Kajian agama pun marak dilaksanakan di pondok-pondok pesantren. Mulai ba’da subuh hingga larut malam dilakukan kajian kitab kuning. Kajian kitab kuning ini dilakukan para kiai, ustadz dan para santrinya. Berbagai macam kitab kuning dikaji selama Ramadhan. Mereka mengambil waktu khataman baca kitab kuning antara 17 hingga 21 Ramadhan. 

Momen buka puasa bersama sering dijadikan media dilaksanakannya kajian agama atau kultum. Buka puasa bersama dengan kajian agama dengan durasi waktu agak panjang biasanya dilaksanakan di masjid-masjid atau mushalla.
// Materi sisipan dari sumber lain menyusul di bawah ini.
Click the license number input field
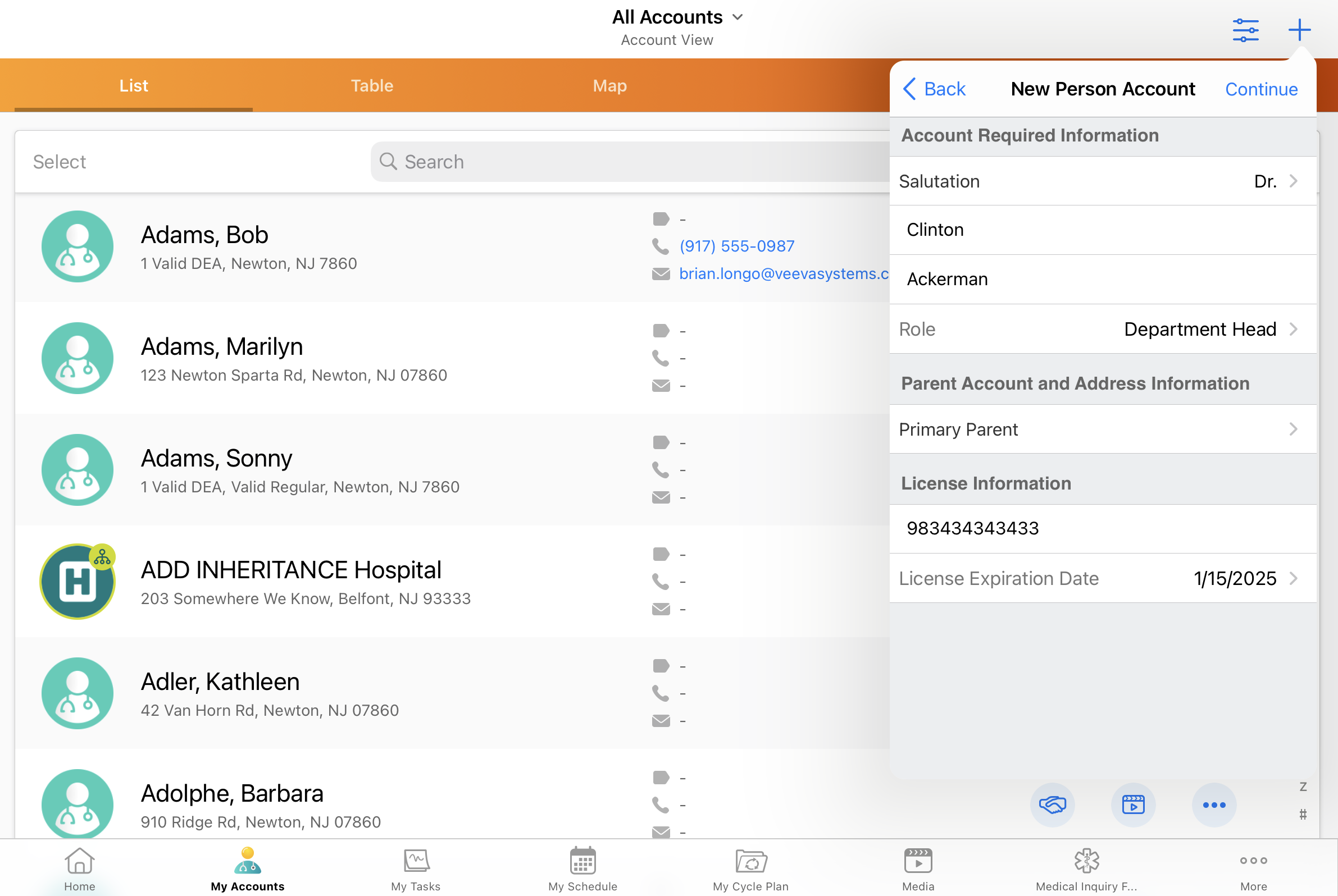Screen dimensions: 1338x896 [1102, 529]
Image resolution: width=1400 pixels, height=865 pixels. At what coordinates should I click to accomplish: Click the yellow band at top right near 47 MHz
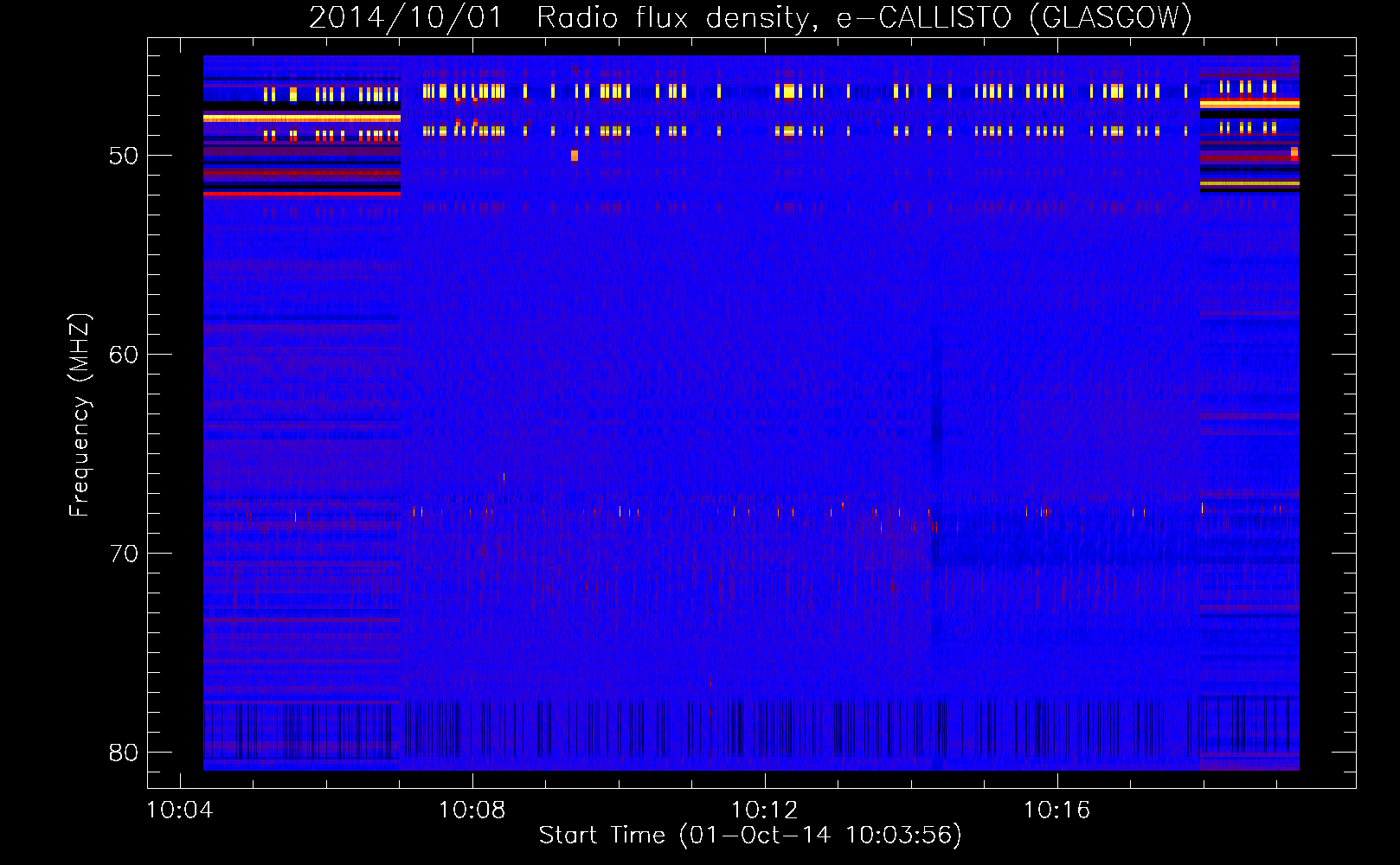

Sedangkan untuk buka puasa di kantor, sekolah, perusahaan, kampus maupun organisasi sosial kemasyarakatan biasa didahului dengan ceramah agama agak singkat.

Berbagai kegiatan di atas menunjukkan bahwa kegiatan literasi umat Islam selama Ramadhan meningkat jika dibandingkan di luar Ramadhan. Karena kegiatan-kegiatan seperti itu tidak dijumpai di luar Ramadhan.

Suasana religi tersebut diperkuat tampilan media cetak dan elektronik. Koran, majalah, radio, situs internet dan televisi memberikan ruang khusus selama Ramadhan.

Pertanyaanya, kegiatan baca Al-Qur’an begitu marak, kajian dan ceramah agama digelar di mana-mana, tetapi mengapa literasi bangsa Indonesia dinilai masih terpuruk? 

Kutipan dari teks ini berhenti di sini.